• _The problem_:
The line containing "Click the Data sheet heading" marks the start; repeat it and every following line exactly through the end of the entries.

Content starts

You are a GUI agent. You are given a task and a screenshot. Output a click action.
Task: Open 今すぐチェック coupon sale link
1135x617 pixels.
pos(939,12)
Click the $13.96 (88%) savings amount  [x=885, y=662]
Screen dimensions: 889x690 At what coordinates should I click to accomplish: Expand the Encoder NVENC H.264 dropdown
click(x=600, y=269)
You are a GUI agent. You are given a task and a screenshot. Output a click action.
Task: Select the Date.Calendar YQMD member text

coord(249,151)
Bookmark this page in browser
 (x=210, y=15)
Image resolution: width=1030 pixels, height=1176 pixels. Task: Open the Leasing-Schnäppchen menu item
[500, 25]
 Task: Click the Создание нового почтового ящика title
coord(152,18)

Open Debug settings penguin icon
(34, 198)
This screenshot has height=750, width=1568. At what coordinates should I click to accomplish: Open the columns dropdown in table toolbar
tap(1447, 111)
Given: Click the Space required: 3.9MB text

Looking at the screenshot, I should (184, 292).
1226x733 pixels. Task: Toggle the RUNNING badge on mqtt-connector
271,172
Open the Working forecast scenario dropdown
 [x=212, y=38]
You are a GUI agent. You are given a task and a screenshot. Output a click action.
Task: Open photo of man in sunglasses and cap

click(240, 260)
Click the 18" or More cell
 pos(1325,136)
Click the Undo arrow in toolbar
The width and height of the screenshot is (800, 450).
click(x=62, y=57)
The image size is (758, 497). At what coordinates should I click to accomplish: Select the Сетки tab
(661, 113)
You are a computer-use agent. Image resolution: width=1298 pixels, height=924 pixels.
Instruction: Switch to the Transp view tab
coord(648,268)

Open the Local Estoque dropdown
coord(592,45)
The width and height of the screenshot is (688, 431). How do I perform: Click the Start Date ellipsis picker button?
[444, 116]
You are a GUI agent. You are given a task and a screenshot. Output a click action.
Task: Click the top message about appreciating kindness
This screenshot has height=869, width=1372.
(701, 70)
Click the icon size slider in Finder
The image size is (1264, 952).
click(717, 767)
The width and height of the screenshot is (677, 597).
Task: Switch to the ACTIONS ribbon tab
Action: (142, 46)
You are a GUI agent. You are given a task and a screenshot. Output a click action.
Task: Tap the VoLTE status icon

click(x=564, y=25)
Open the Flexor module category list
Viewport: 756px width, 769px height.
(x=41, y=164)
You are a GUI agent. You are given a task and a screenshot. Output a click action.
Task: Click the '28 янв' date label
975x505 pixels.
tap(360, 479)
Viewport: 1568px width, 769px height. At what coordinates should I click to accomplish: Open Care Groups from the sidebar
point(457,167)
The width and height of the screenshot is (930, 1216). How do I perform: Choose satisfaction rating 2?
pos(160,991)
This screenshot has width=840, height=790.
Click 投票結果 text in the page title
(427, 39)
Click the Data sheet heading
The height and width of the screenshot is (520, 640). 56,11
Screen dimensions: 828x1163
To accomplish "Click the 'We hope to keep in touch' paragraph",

Content ends

• _Answer space_:
Click the Data sheet heading
The height and width of the screenshot is (520, 640). 56,11
Screen dimensions: 828x1163
To accomplish "Click the 'We hope to keep in touch' paragraph",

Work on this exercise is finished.